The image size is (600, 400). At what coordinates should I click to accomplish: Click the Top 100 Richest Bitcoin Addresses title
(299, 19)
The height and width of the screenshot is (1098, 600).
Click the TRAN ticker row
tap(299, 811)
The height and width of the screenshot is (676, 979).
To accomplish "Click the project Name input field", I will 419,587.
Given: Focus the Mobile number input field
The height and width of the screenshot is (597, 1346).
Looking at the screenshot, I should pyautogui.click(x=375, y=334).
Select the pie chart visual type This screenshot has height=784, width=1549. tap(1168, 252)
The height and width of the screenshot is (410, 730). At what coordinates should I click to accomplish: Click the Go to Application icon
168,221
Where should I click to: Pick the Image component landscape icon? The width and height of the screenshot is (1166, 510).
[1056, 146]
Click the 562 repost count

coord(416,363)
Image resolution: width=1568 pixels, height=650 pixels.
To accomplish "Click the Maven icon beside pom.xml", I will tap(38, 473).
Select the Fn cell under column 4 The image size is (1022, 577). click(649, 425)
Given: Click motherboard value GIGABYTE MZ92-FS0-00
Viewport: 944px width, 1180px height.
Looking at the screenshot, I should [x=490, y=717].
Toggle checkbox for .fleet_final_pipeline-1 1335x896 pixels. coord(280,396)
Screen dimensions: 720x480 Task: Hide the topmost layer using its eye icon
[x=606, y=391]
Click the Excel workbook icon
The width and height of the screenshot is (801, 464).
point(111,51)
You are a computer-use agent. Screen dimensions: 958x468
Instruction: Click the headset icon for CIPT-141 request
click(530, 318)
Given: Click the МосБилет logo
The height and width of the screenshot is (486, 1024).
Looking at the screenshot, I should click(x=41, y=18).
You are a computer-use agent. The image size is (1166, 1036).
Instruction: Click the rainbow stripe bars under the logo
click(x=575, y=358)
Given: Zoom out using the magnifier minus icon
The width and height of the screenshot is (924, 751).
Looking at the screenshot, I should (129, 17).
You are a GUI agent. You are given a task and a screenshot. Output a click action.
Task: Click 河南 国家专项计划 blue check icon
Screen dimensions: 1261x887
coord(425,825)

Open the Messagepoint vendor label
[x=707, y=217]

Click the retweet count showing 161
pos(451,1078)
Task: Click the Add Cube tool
════════
• [Problem details]: Exactly how many lines in the records contain the string "agent"? Give that number alone.

• [Solution below]: 3